** Assignment **
Every line in the listing below from the one with "Famous Personalities Words" through the one with "Online Online Casino" is to be reproduced exactly, both ends included; leave out the rest.

START Material provided

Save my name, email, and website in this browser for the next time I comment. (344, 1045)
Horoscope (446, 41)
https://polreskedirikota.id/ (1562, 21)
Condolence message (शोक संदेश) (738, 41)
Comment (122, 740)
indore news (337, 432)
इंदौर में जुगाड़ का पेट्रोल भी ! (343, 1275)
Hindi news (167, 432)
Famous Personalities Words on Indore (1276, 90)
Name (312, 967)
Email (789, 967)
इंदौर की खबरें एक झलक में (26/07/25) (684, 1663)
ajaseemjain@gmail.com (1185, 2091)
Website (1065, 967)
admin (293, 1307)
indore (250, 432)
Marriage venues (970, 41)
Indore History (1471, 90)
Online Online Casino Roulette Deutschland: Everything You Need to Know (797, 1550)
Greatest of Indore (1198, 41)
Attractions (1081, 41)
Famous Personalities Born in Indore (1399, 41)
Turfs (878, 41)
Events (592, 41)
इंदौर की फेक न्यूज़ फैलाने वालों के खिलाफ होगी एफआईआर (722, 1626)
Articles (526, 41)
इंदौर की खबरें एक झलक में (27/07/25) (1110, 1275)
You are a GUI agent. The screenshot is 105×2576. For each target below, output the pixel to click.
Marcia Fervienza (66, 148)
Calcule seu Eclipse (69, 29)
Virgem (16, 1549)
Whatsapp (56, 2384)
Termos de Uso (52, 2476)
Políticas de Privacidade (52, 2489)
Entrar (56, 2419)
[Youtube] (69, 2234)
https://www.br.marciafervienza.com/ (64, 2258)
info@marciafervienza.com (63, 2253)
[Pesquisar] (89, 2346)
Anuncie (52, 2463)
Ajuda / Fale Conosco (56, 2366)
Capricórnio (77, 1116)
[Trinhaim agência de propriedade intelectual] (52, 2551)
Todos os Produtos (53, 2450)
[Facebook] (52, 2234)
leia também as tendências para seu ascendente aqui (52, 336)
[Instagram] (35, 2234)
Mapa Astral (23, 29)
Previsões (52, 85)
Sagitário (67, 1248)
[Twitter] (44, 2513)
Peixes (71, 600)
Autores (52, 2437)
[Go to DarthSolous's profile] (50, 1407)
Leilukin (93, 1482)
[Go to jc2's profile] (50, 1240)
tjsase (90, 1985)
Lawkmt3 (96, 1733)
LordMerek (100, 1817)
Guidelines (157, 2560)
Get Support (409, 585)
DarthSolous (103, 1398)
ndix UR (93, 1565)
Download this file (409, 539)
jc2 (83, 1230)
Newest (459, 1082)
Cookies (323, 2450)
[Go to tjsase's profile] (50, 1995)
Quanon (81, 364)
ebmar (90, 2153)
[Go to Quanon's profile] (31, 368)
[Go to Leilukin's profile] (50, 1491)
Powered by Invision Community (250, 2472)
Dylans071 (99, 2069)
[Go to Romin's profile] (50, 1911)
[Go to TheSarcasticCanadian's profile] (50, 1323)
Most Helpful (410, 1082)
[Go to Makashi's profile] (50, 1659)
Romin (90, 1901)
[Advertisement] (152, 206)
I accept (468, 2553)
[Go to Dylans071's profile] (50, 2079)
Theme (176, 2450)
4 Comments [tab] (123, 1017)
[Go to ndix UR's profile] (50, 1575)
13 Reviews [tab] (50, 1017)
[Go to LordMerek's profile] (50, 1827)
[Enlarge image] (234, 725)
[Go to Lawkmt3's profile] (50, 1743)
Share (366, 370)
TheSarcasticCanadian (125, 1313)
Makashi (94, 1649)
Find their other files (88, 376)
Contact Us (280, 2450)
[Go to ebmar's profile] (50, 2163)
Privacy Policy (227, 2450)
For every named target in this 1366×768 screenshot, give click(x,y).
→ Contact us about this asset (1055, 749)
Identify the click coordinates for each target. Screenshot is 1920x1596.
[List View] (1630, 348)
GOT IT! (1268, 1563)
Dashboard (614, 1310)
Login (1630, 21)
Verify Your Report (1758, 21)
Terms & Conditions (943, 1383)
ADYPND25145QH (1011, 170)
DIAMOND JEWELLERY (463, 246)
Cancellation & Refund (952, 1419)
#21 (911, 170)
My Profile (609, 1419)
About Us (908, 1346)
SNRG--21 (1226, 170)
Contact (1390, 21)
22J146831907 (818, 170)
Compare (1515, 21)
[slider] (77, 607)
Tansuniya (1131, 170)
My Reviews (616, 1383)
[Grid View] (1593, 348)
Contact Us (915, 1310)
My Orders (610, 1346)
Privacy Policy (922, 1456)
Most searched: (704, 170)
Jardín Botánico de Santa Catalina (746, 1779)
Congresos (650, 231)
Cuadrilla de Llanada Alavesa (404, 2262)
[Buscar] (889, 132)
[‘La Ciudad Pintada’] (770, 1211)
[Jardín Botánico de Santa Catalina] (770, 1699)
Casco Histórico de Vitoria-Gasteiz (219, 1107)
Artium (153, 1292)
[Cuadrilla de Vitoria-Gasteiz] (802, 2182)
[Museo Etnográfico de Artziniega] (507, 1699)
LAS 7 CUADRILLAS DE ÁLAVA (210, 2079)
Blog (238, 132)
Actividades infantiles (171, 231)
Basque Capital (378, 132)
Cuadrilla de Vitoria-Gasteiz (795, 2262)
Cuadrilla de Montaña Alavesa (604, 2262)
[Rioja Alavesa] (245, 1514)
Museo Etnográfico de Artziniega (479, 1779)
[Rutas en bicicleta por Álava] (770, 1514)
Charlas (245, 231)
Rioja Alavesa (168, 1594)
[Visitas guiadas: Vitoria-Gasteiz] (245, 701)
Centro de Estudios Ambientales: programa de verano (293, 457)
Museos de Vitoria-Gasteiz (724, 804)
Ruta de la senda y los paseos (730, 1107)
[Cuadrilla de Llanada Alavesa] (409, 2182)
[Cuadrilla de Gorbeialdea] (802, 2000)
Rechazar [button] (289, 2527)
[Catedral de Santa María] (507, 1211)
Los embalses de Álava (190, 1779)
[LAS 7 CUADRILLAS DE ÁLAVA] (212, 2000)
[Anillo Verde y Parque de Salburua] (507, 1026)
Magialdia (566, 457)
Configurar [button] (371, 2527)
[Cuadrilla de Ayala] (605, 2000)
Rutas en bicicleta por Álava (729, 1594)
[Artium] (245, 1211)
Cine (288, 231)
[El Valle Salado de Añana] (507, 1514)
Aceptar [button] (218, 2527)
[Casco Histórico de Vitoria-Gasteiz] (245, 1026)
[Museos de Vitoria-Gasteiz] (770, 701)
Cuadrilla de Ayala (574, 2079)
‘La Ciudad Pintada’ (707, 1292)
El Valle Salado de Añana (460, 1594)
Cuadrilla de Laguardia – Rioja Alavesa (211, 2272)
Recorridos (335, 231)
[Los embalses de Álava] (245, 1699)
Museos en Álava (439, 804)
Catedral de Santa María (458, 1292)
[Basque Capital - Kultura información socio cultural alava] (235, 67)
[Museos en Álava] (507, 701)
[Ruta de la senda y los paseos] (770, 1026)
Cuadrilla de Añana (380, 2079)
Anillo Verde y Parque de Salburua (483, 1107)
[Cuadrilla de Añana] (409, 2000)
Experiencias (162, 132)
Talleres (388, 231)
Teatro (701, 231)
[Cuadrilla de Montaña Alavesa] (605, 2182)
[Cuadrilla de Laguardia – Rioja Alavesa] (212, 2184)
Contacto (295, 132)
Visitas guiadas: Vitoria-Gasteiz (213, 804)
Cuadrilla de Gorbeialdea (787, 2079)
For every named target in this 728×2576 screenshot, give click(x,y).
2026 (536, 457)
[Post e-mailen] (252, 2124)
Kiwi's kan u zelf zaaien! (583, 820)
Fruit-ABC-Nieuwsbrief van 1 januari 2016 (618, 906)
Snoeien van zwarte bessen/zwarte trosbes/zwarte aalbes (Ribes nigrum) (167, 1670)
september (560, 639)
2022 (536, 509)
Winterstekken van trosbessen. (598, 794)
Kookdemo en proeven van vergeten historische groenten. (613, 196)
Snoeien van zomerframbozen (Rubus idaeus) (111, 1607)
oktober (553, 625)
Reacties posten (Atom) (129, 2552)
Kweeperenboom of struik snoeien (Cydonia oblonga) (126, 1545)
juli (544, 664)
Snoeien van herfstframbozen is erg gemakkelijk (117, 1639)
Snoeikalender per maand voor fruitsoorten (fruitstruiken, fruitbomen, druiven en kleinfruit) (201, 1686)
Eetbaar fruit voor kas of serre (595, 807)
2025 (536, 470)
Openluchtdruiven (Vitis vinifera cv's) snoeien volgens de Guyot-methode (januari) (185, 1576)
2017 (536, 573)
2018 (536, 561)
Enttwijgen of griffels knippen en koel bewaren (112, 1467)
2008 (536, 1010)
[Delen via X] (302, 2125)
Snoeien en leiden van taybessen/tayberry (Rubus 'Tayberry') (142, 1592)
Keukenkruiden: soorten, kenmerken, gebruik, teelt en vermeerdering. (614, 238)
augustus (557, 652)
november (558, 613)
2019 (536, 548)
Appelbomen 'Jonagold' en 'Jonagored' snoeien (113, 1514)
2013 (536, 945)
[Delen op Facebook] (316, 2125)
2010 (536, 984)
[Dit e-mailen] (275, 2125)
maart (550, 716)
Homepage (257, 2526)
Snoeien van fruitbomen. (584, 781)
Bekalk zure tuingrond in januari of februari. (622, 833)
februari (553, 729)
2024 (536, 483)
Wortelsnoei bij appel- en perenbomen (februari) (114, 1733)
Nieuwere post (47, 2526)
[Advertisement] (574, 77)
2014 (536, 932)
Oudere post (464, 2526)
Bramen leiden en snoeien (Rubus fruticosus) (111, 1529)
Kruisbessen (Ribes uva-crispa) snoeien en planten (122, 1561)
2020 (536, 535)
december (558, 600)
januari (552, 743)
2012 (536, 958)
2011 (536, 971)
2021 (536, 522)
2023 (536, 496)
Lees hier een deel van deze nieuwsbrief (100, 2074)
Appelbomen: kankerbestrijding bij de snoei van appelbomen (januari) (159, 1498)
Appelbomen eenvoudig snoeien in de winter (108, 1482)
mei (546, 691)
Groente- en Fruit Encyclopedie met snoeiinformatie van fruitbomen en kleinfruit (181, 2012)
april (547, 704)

END Material provided

** Exercise solution **
Famous Personalities Words on Indore (1276, 90)
Name (312, 967)
Email (789, 967)
इंदौर की खबरें एक झलक में (26/07/25) (684, 1663)
ajaseemjain@gmail.com (1185, 2091)
Website (1065, 967)
admin (293, 1307)
indore (250, 432)
Marriage venues (970, 41)
Indore History (1471, 90)
Online Online Casino Roulette Deutschland: Everything You Need to Know (797, 1550)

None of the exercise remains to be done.